• Exercise brief: Transcribe exactly the line containing "Task: Click 'more'" and each line after it, through the end of the entries, with nothing before or after.
⟨
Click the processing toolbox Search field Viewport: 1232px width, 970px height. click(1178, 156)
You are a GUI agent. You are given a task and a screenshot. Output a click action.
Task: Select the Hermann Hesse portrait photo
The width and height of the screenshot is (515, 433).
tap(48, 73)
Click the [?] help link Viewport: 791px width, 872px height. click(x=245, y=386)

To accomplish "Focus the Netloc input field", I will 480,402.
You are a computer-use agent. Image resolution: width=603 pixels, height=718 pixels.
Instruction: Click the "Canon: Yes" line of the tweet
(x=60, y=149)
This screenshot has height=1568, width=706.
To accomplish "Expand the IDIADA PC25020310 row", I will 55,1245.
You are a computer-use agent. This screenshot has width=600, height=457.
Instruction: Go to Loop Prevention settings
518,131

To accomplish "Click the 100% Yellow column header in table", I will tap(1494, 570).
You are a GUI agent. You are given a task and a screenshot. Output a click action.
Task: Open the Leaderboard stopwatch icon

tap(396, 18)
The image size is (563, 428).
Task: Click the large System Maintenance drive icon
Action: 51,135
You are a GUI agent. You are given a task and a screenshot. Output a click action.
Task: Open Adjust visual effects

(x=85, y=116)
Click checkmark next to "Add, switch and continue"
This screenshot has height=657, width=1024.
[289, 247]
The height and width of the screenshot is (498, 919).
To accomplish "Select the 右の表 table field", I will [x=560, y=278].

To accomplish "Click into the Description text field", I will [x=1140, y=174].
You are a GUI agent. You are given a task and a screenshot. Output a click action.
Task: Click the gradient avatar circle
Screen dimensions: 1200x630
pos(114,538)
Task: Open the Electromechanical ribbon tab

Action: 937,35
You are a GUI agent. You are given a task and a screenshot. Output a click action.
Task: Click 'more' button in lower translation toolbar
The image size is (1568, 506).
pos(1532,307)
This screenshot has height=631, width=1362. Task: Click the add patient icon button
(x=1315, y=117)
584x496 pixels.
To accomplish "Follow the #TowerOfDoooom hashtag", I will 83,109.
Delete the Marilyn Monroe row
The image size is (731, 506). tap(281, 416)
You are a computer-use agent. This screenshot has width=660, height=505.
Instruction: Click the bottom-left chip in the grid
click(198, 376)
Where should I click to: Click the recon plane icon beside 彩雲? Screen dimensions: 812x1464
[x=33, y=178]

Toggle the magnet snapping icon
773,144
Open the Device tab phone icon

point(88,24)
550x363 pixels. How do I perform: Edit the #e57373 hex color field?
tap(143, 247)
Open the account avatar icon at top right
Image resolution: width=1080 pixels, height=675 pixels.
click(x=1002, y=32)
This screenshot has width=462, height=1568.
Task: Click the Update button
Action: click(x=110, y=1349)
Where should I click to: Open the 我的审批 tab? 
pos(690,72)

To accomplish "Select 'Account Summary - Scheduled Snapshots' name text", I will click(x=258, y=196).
⟩
• Reply:
Task: Click 'more' button in lower translation toolbar
The image size is (1568, 506).
pos(1532,307)
This screenshot has height=631, width=1362. Task: Click the add patient icon button
(x=1315, y=117)
584x496 pixels.
To accomplish "Follow the #TowerOfDoooom hashtag", I will 83,109.
Delete the Marilyn Monroe row
The image size is (731, 506). tap(281, 416)
You are a computer-use agent. This screenshot has width=660, height=505.
Instruction: Click the bottom-left chip in the grid
click(198, 376)
Where should I click to: Click the recon plane icon beside 彩雲? Screen dimensions: 812x1464
[x=33, y=178]

Toggle the magnet snapping icon
773,144
Open the Device tab phone icon

point(88,24)
550x363 pixels. How do I perform: Edit the #e57373 hex color field?
tap(143, 247)
Open the account avatar icon at top right
Image resolution: width=1080 pixels, height=675 pixels.
click(x=1002, y=32)
This screenshot has width=462, height=1568.
Task: Click the Update button
Action: click(x=110, y=1349)
Where should I click to: Open the 我的审批 tab? 
pos(690,72)

To accomplish "Select 'Account Summary - Scheduled Snapshots' name text", I will click(x=258, y=196).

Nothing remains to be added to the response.